▶ Testo estratto
= = =
Palestina
e Israele. Un’altra tappa. Firenze. Lo racconto oggi, perché
troppo dolore ieri, di fronte a quell’ospedale-rifugio massacrato. Che quanto è
importante capire chi è stato? E se è successo ‘per errore’? Non è forse già un
crimine che se ne siano create le condizioni? Torno a ieri. Il primo e l’ultimo
episodio, due persone particolarmente belle: una sorta di cornice di
significati. Da questa donna, uno sguardo di apprezzamento. Le porgo il
volantino. ‘L’ho
preso l’altro giorno!’ Ah!
fa piacere reincontrare già qualcuno! Lei
è Sima. ‘Middle
East?’, azzardo, considerando la sfumatura della carnagione. ‘Iran!’ ‘Whai is it like, now, in Iran? Mi
viene istintivo, ricorrere all’inglese. Come una forma di protezione: non
dev’esser facile vivere la condizione di donna iraniana. E
infatti: ‘Don’t ask me!’ Ma
Sima è determinata, almeno quanto consapevole. Apprezza
il messaggio che porto. Condivide che ‘one is
worse than the other’. Accident’a
i ’mmeglio! come si dice da noi. Da
sette anni è in Italia, e il fatto di aver partecipato alle proteste contro gli
ayatollah le preclude la possibilità di tornare. Parla del fuoco che arde in
quel quadrante del mondo. Utilizza più di una volta la parola ‘fire’. Ma lo fa
con un tono mite, maturo. E poi, questo immenso regalo: ‘Ti stimo davvero, sai?
L’altro giorno ho parlato di te a mio marito, e gli dicevo: lui prova a fare qualcosa
per la pace, a lasciare un qualche segno, a, come posso dire…?’ ‘Sì,
credo che ognuno, anche individualmente, può dare un contributo, anche minimo’ ‘Giusto’,
fa lei. ‘Ognuno deve fare qualcosa! Dobbiamo cominciare a pensare che possiamo,
che davvero possiamo, cambiare le sorti del mondo! E credo che tu lo stia
facendo!’ ‘Mentre
venivo qui, Sima, sai cosa pensavo? Poco fa ho sentito alla radio che il
governo di Israele forse si sta ricredendo, su quell’attacco di terra a Gaza. E
mi son detto: lì dentro, magari, c’è anche la mia briciolina di azione…!’ Alla
fine le preannuncio che stasera scriverò di lei, perché conoscerla è stato un
privilegio. E lei mi autorizza, determinata, a scrivere anche il suo vero nome.
= = =
▶ Voci elencate
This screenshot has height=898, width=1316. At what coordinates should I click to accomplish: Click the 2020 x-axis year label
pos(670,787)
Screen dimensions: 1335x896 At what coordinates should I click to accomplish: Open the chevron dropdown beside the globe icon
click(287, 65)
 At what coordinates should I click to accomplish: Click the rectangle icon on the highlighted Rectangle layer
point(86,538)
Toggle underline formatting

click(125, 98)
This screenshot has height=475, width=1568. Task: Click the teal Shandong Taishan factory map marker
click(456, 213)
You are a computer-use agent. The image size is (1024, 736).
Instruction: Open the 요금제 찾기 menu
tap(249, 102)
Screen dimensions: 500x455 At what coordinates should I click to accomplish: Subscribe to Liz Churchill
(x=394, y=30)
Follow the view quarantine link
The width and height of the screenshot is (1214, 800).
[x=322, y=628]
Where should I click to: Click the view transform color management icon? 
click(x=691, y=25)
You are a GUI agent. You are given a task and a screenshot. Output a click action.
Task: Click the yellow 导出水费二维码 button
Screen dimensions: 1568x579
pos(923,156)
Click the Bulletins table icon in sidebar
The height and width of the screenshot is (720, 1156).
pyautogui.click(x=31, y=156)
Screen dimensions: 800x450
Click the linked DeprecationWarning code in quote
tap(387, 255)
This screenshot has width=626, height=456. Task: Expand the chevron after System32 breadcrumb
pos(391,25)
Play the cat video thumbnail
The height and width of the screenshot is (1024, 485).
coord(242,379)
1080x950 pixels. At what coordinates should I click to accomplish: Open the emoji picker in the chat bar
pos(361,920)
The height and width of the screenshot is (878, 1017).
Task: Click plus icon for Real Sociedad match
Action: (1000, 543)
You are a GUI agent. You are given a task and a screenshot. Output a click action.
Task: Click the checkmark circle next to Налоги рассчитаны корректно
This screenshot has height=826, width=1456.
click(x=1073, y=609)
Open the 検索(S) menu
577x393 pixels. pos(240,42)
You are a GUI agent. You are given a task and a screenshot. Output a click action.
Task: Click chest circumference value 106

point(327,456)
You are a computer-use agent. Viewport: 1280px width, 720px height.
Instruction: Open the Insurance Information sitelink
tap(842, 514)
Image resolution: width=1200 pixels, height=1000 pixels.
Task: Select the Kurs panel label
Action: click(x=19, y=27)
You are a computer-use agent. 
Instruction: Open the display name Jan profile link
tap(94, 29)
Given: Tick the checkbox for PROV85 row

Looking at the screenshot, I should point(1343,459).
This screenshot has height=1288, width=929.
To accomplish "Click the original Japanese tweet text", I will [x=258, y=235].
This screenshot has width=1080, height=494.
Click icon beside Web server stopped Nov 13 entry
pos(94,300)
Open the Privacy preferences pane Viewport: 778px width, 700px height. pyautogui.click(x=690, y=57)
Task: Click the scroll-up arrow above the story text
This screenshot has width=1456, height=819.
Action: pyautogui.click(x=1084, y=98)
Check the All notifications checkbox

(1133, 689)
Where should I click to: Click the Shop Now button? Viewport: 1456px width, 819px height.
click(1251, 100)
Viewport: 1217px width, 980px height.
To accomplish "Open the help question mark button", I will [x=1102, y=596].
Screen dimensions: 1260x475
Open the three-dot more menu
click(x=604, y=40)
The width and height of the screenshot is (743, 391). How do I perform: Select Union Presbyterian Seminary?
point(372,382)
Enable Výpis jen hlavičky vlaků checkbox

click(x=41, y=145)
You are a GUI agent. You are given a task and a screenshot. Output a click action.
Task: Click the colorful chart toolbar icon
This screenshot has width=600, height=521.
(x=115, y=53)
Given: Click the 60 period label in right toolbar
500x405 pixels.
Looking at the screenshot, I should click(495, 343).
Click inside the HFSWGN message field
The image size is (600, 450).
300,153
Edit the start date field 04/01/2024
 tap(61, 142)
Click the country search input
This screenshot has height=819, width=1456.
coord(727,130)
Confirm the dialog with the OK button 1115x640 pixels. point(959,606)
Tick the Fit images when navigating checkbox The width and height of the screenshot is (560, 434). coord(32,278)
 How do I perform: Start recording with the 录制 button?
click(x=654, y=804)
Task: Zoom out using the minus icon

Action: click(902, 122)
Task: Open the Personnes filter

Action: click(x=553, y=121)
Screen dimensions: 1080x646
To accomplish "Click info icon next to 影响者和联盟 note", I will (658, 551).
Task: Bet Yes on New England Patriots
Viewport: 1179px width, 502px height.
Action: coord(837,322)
= = =
Secondo il testo estratto, che cosa impedisce a Sima di tornare nel suo paese?

▶ Risposta definitiva
Glielo impedisce il fatto di aver partecipato alle proteste contro gli ayatollah.